One of the things I've looked into was tapping. In libinput, a tap has two properties: a time threshold and a movement threshold. If the finger is held down longer than 180ms or it moves more than 3mm it is not a tap. These numbers are either taken from synaptics or just guesswork (both, probably). The need for a time-based threshold is obvious: we don't know whether the user is tapping until we see the finger up event. Only if that doesn't happen within a given time we know the user simply put the finger down. The movement threshold is required because small movements occur while tapping, caused by the finger really moving (e.g. when tapping shortly before/after a pointer motion) or by the finger center moving (as the finger flattens under pressure, the center may move a bit). Either way, these thresholds delay real pointer movement, making the pointer less reactive than it could be. So it's in our interest to have these thresholds low to get reactive pointer movement but as high as necessary to have reliable tap detection.

General data analysis

Let's look at the (messy) data. I wrote a script to calculate the time delta and movement distance for every single-touch sequence, i.e. anything with two or more fingers down was ignored. The script used a range of 250ms and 6mm of movement, discarding any sequences outside those thresholds. I also ignored anything in the left-most or right-most 10% because it's likely that anything that looks like a tap is a palm interaction [1]. I ran the script against those files where the users reported that they use tapping (10 users) which gave me 6800 tap sequences. Note that the ranges are purposely larger than libinput's to detect if there was a significant amount of attempted taps that exceed the current thresholds and would be misdetected as non-taps.

Let's have a look at the results. First, a simple picture that merely prints the start location of each tap, normalised to the width/height of the touchpad. As you can see, taps are primarily clustered around the center but can really occur anywhere on the touchpad. This means any attempt at detecting taps by location would be unreliable.

Normalized distribution of touch sequence start points (relative to touchpad width/height)

You can easily see the empty areas in the left-most and right-most 10%, that is an artefact of the filtering.

_Information shown:_
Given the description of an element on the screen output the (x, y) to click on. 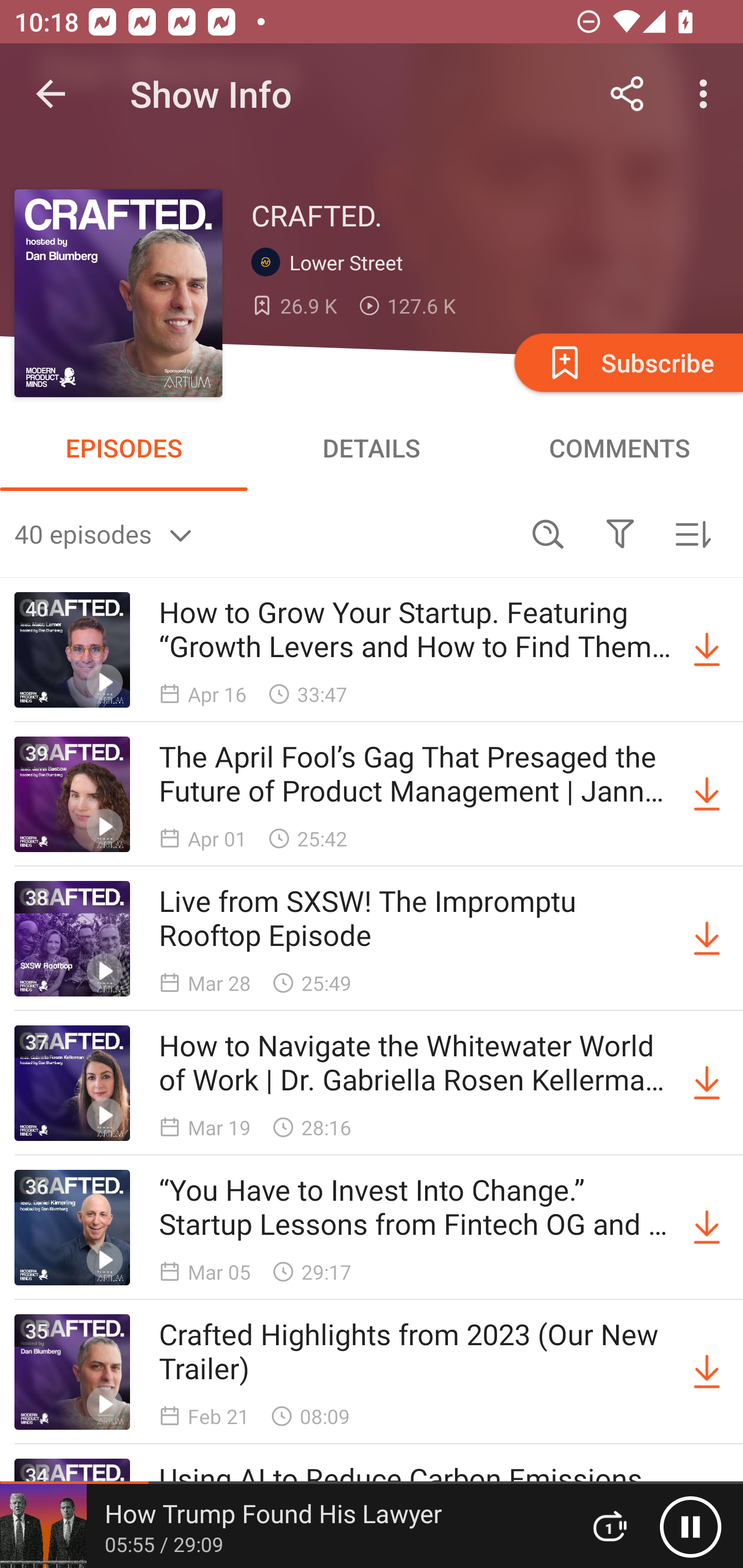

_Exercise objective:_ In the libinput tapping text, what hold time or movement distance means a touch is no longer a tap? The material stands apart from the libinput tapping text and has no connection to it.

_Task output:_ A touch isn't a tap if the finger is held down longer than 180ms or moves more than 3mm.